À l’heure où nous écrivons ces lignes, il a atteint un niveau jamais égalé en seize ans. Imaginez : des berges, jusqu’il y a peu desséchées et craquelées par le soleil oriental, disparaissent aujourd’hui sous l’eau. On dit même que le bassin est sur le point de déborder. Alors, faut-il parler d’un nouveau miracle au lac de Tibériade ?
Situé dans la région de la Galilée (Nord d’Israël), le lac de Tibériade est un réservoir d’eau national de 160 km². Symbole religieux pour les chrétiens, lieu de pèlerinage pour les juifs, l’évolution de son niveau déchaîne en tout cas les passions dans le pays et est plus discutée que la météo ou le cours du dollar.

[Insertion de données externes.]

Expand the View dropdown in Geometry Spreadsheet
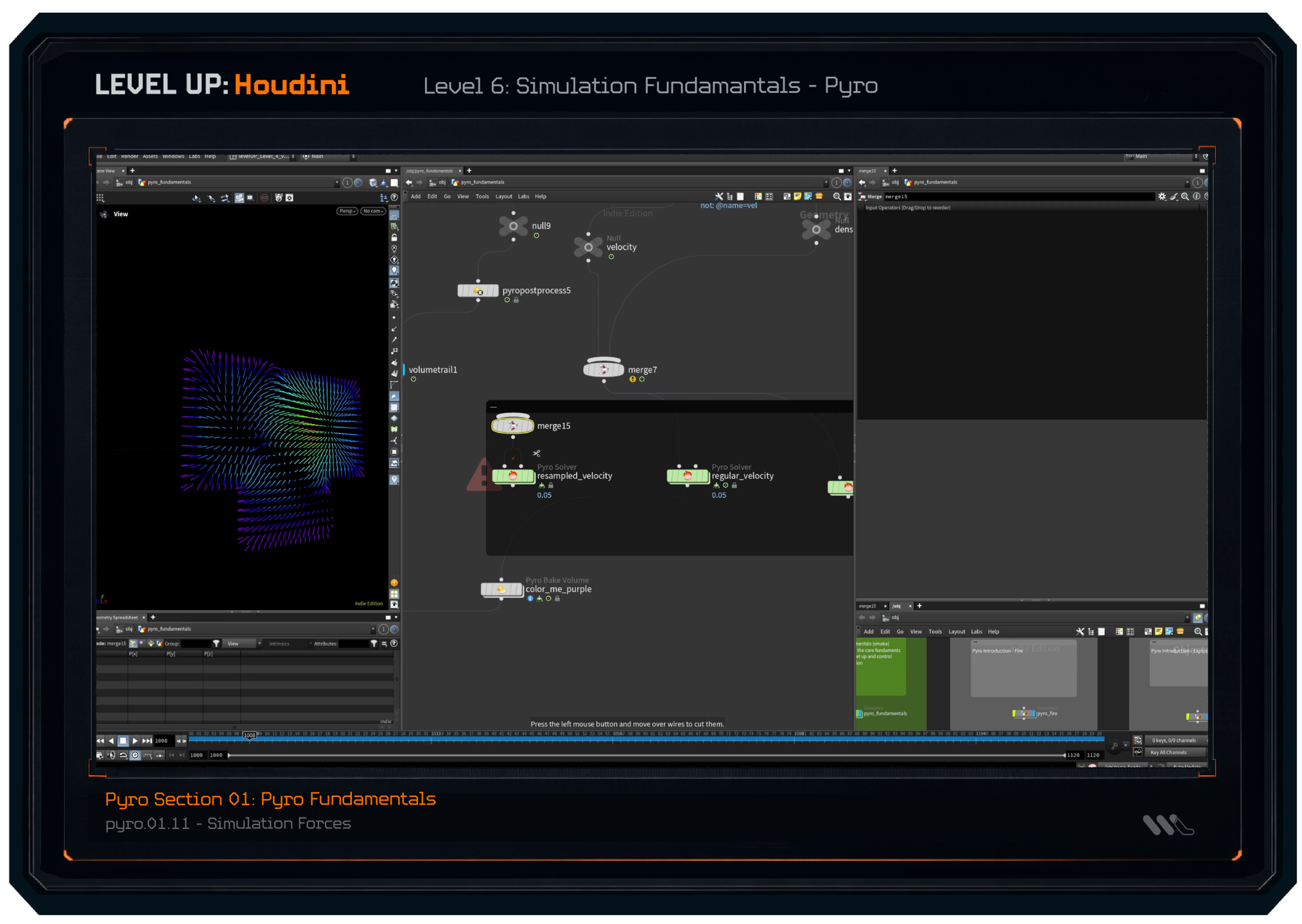 [x=243, y=644]
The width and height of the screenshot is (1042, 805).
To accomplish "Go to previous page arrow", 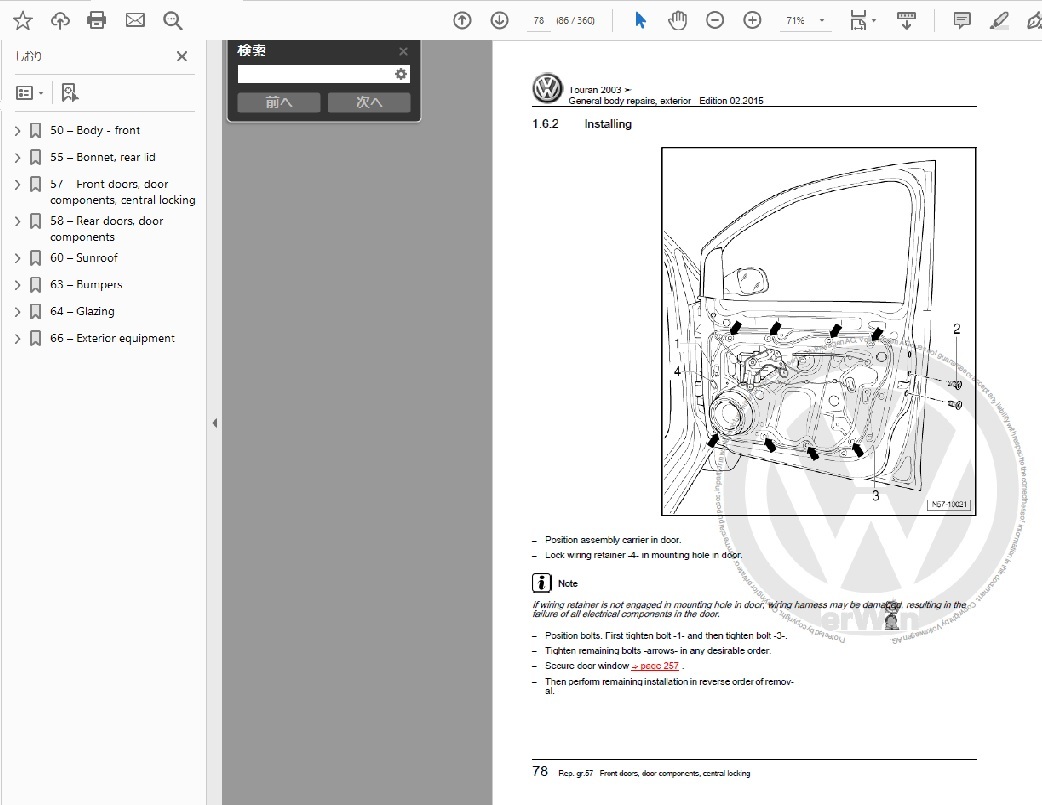I will tap(462, 20).
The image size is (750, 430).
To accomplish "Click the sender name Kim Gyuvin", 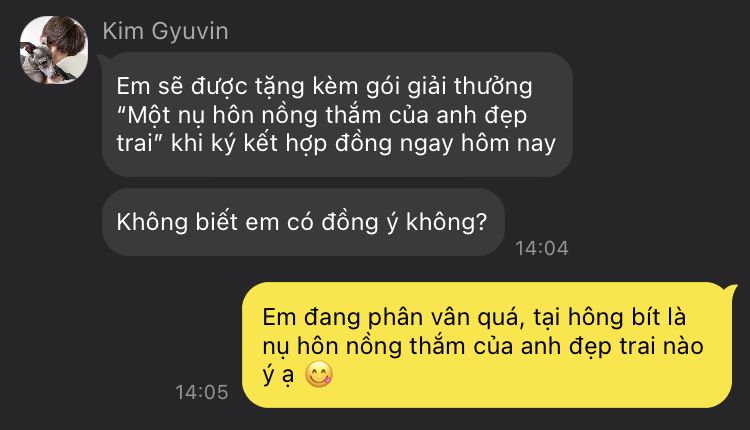I will pyautogui.click(x=165, y=31).
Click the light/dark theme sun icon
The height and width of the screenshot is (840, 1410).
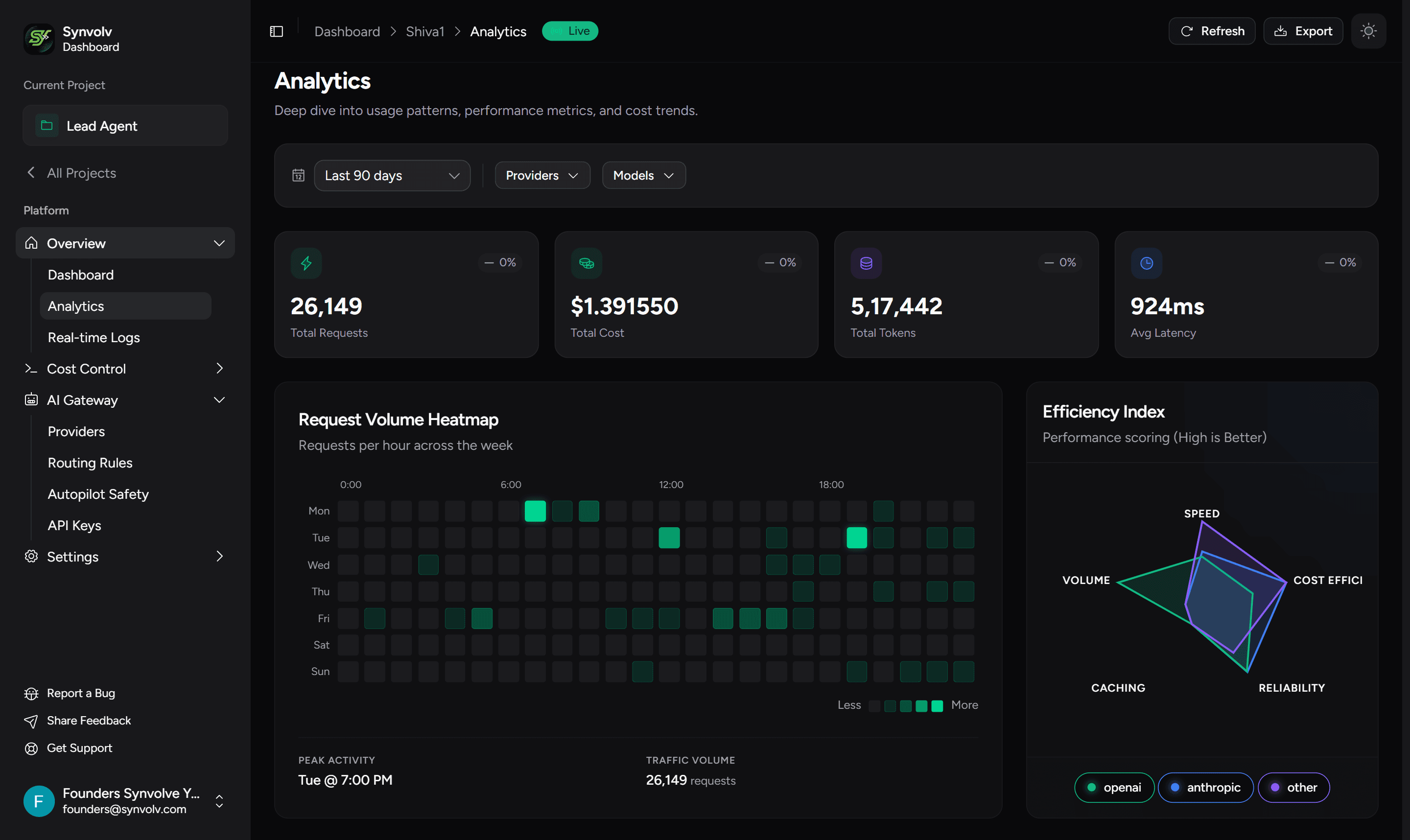[1368, 31]
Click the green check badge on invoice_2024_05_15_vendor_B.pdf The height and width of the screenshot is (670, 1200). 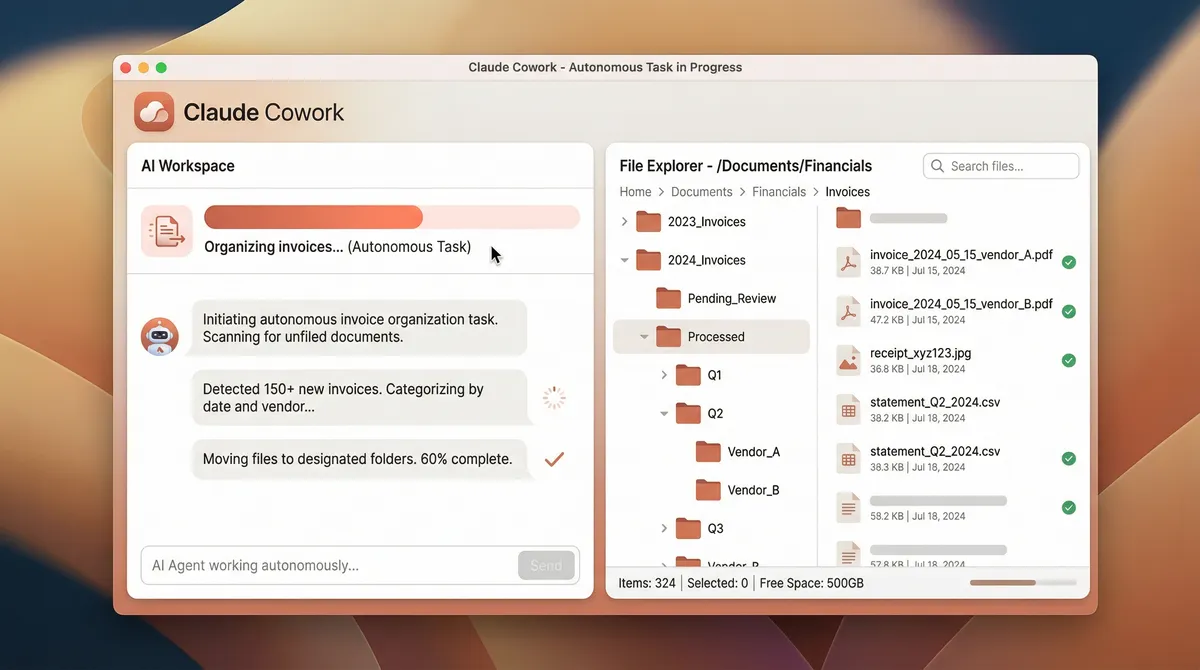[x=1069, y=311]
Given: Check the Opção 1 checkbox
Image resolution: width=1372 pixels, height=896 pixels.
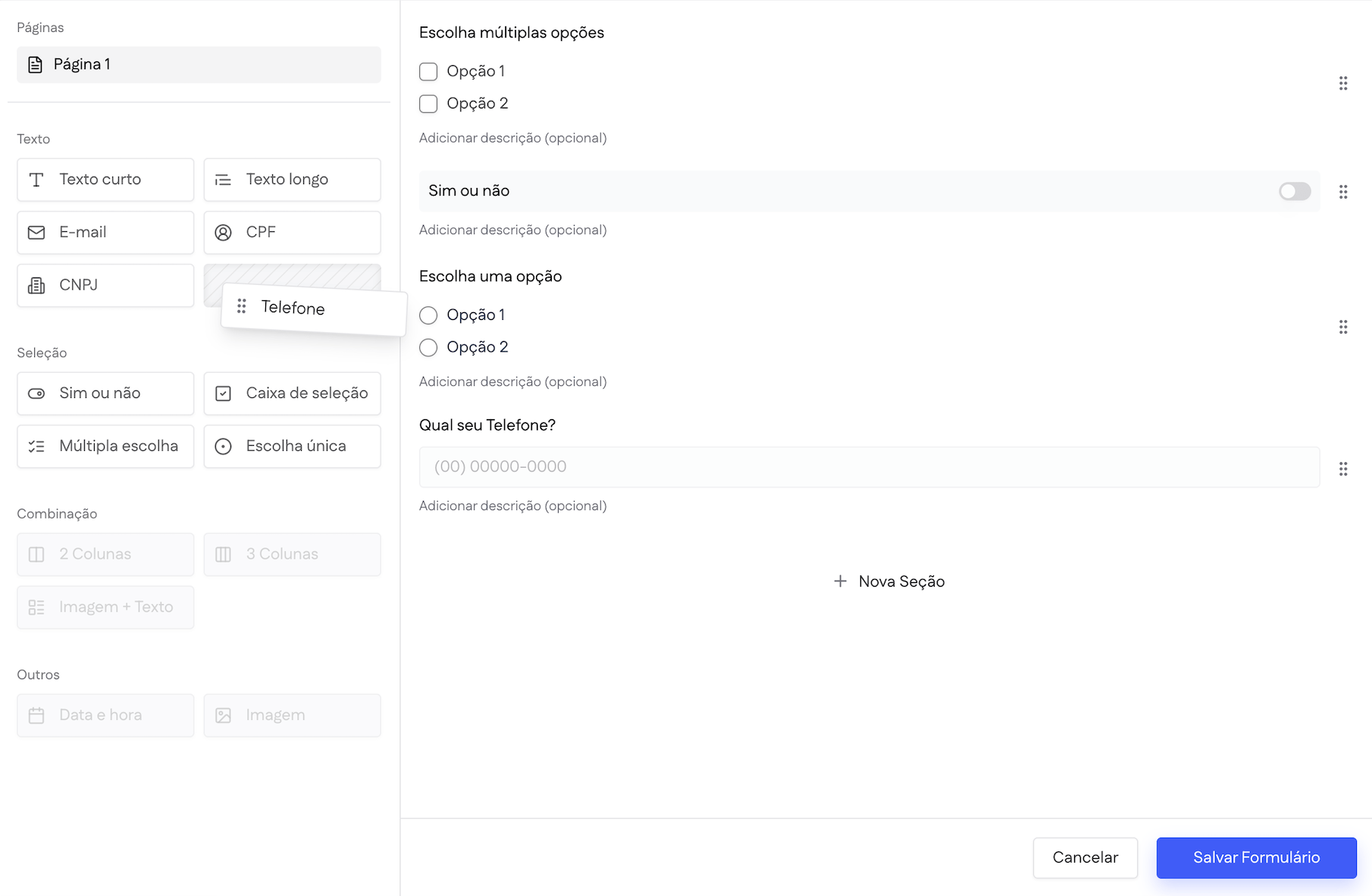Looking at the screenshot, I should click(428, 70).
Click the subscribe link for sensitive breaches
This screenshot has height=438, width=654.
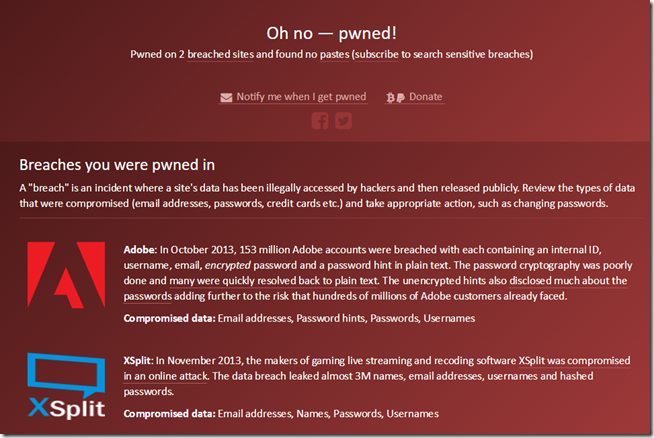377,55
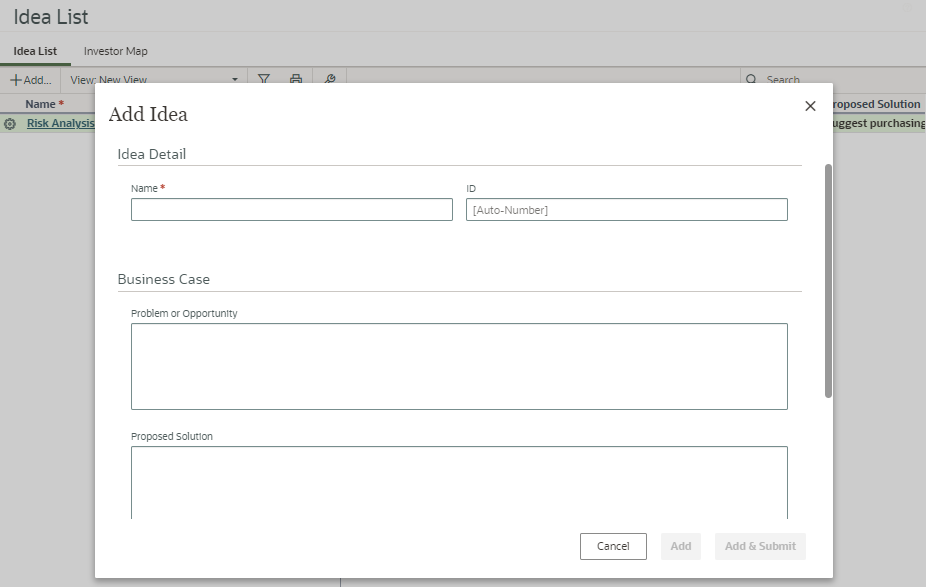The width and height of the screenshot is (926, 587).
Task: Open the Risk Analysis idea link
Action: click(x=60, y=124)
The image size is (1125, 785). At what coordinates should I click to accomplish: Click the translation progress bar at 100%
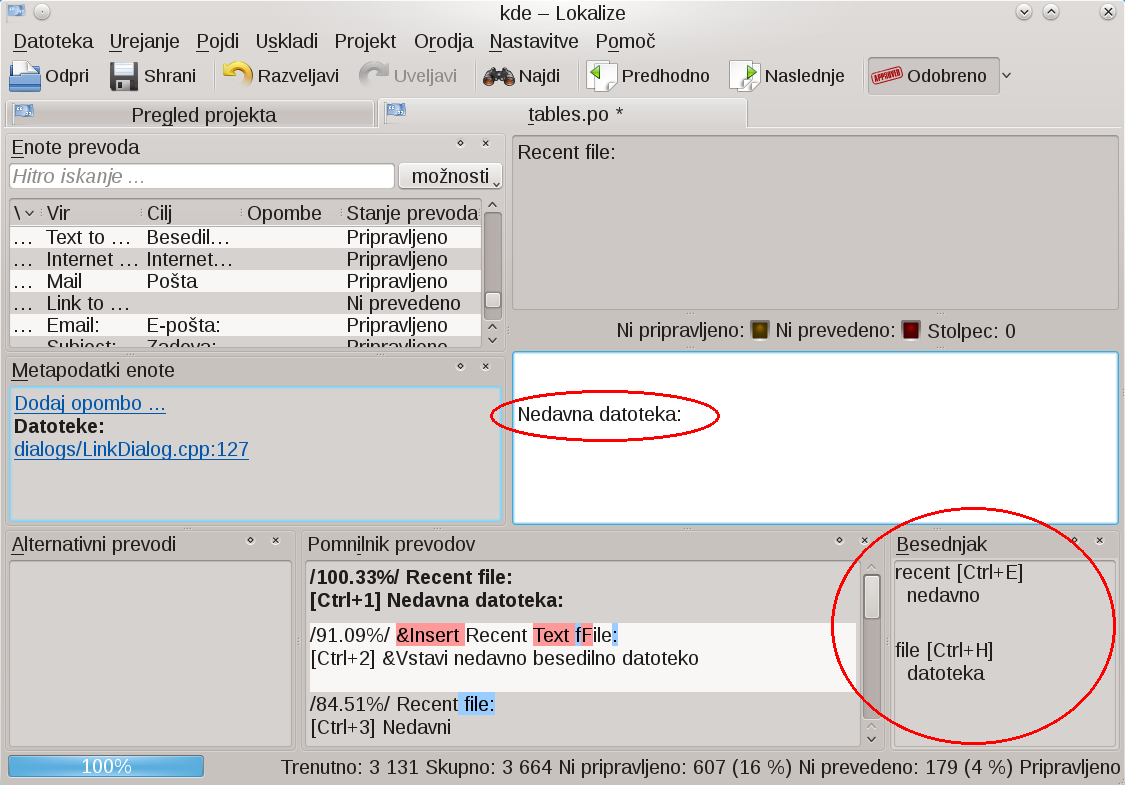(x=106, y=767)
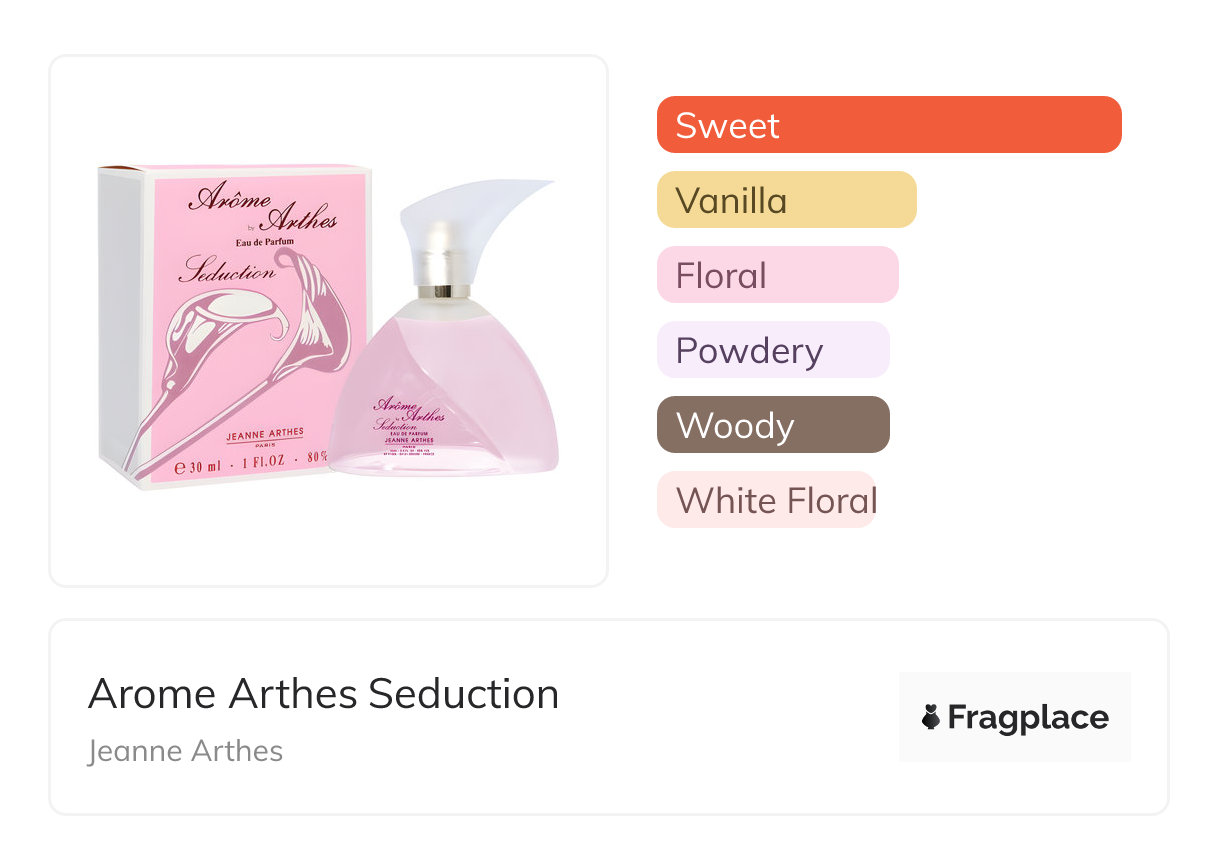Click the White Floral accord bar
Screen dimensions: 1218x864
766,500
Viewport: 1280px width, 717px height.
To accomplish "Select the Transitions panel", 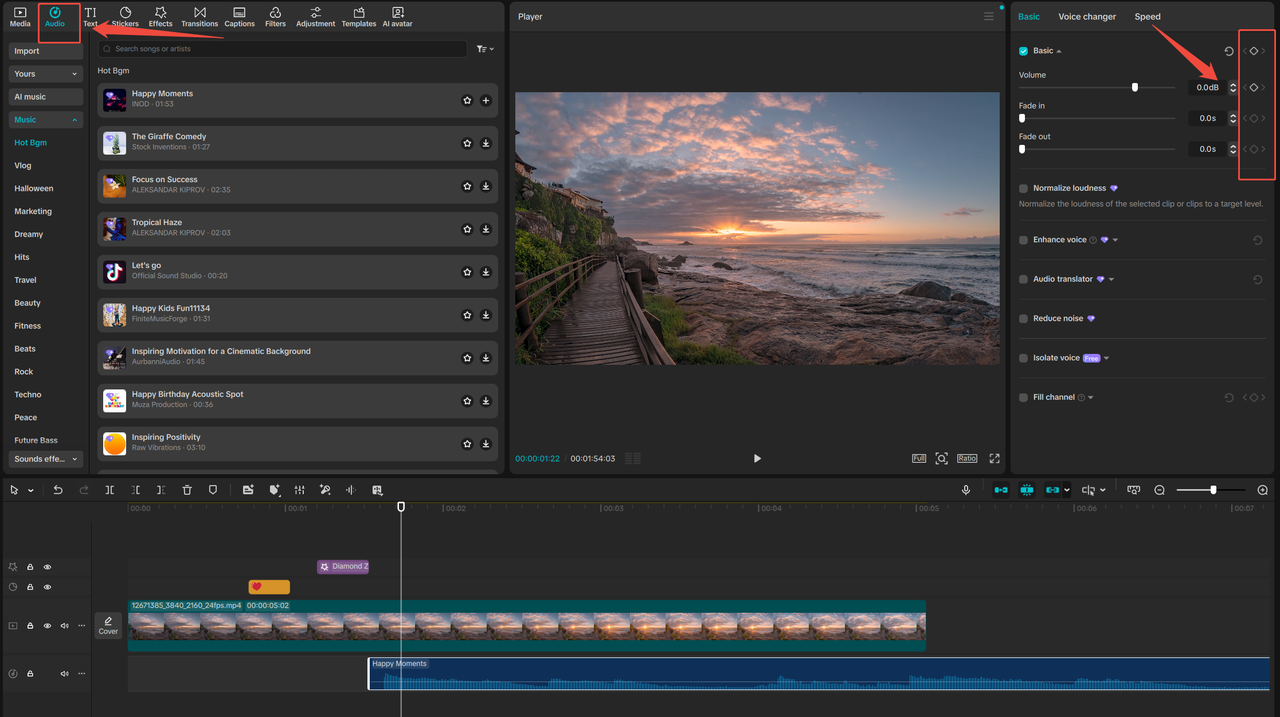I will (x=199, y=15).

Une ressource stratégique majeure
Disons-le d’emblée, le niveau du lac représente un indicateur incontournable de la sécheresse en Israël. Mais il est plus que cela : Kinneret (nom qu’affectionnent particulièrement les juifs) est aussi et avant tout une ressource stratégique majeure du pays, qui approvisionne en eau douce les habitants de la région et permet l’irrigation de nombreuses cultures agricoles. Un bien vital, dont Israël a pourtant trop abusé ces dernières années. À tel point que le bassin a atteint, en 2017 et 2018, le niveau historiquement bas de -214 m. Son assèchement – apparemment inexorable – était ainsi devenu une vraie source de préoccupation pour les autorités israéliennes.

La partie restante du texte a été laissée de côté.